Desde el jueves y durante 67 días en Quito, Guayaquil y Manta prevalecerá el estado de excepción. El Decreto Ejecutivo 82 del presidente Rafael Correa aclara que es “sin suspensión de derechos”. Motiva al Gobierno para poner en práctica esta medida extrema “la agresión del crimen organizado”. Una medida que se toma en el contexto de las protestas indígenas y de la UNE, lo que no deja de llamar la atención.
Añade el Decreto que podría “extenderse, posteriormente, a otras ciudades del país”. Desde entonces la Policía Nacional cuenta para el desempeño de sus obligaciones con la colaboración y apoyo de las FF.AA. Lo cual tampoco deja de despertar suspicacias, pues el callejón interandino y la Amazonía han sido escenario, junto con Guayaquil, de los enfrentamientos más notorios.
El Ministro de Gobierno, en virtud de este Decreto “será el responsable de la coordinación” de las tareas que se desprenden de esta disposición, como son “los operativos de control antidelictivo, de armas y vehiculares”.
Así, aunque no lo diga a las claras, el Decreto dispone una evidente fiscalización y regulación del movimiento entre estas ciudades y el resto del país.

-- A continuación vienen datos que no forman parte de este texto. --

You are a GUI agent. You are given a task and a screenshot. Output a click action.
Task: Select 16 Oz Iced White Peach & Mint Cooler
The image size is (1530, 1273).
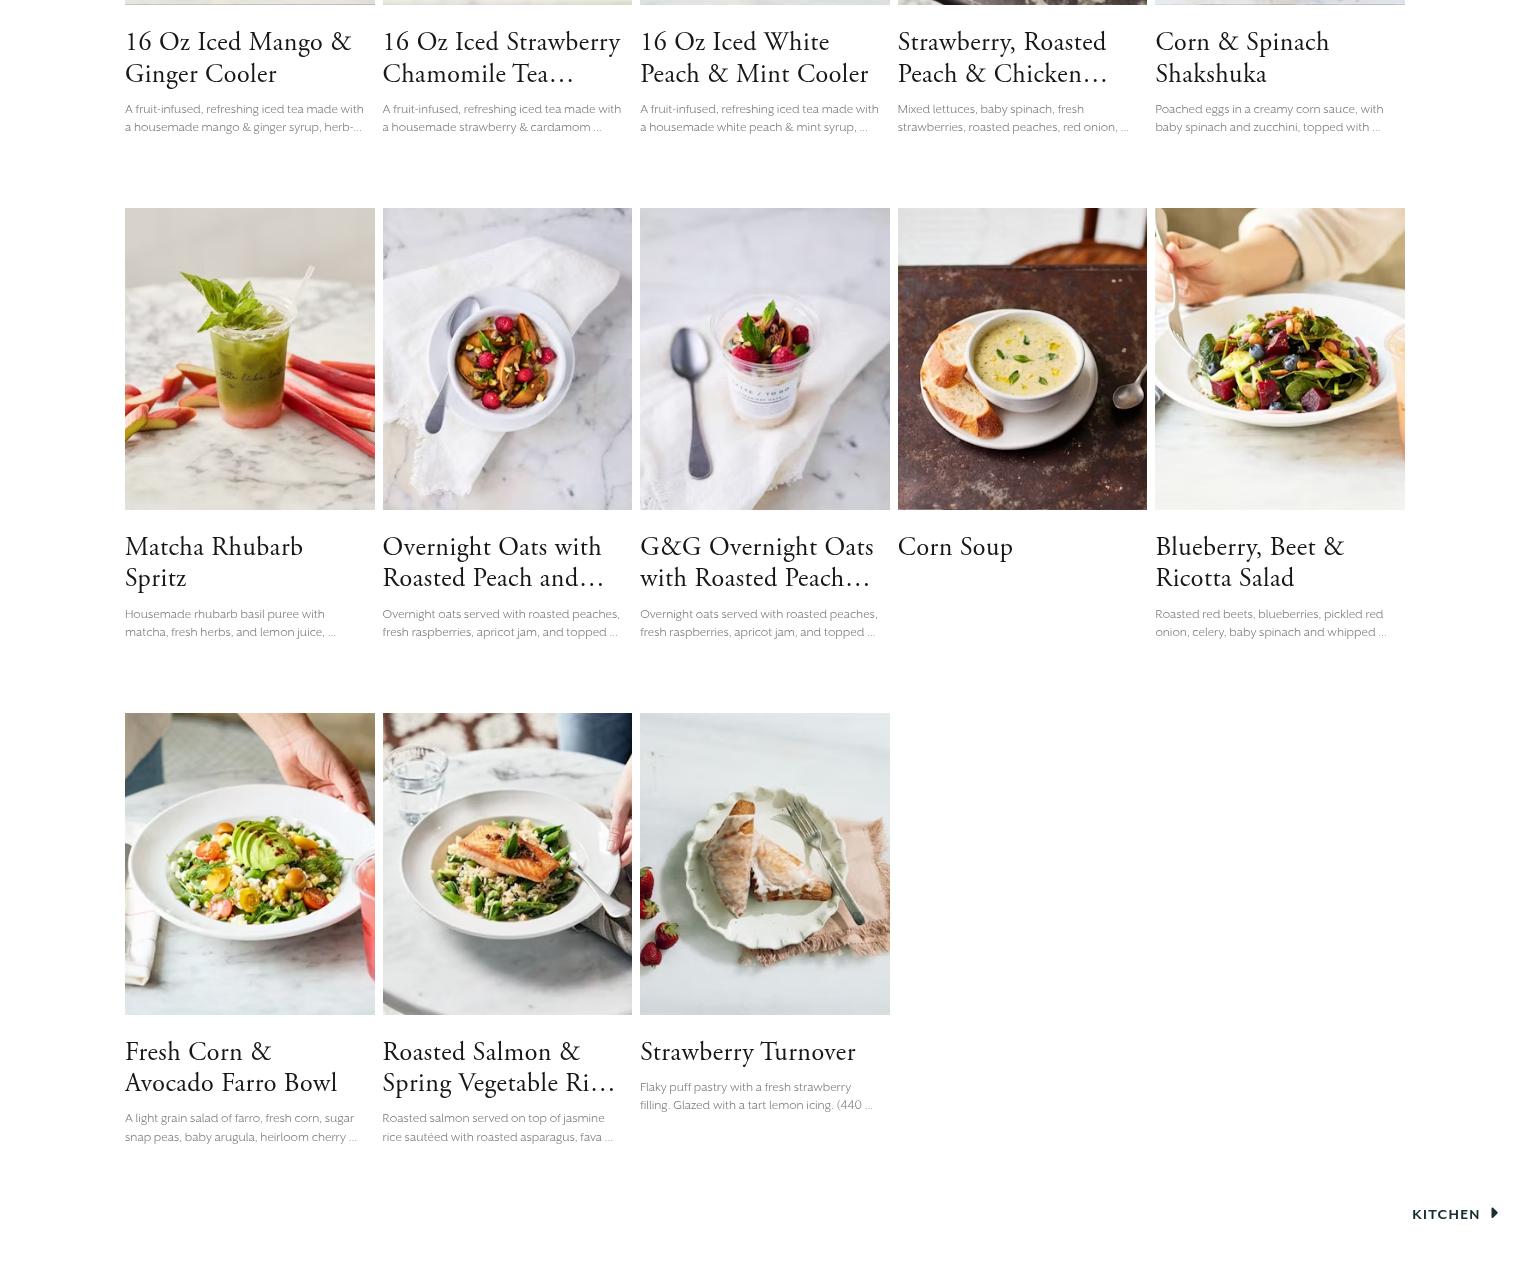tap(754, 58)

Hay que confiar en que, a pesar de que tenemos la Policía mejor equipada y pagada de la historia del Ecuador, es necesario que las Fuerzas Armadas le ayuden. Es decir, el Decreto presidencial podría ser sincero en sus motivaciones y objetivos. En esto, como en tantas cosas de este mundo, el nuevo árbol que nos acaba de implantar el régimen correísta se conocerá por sus frutos.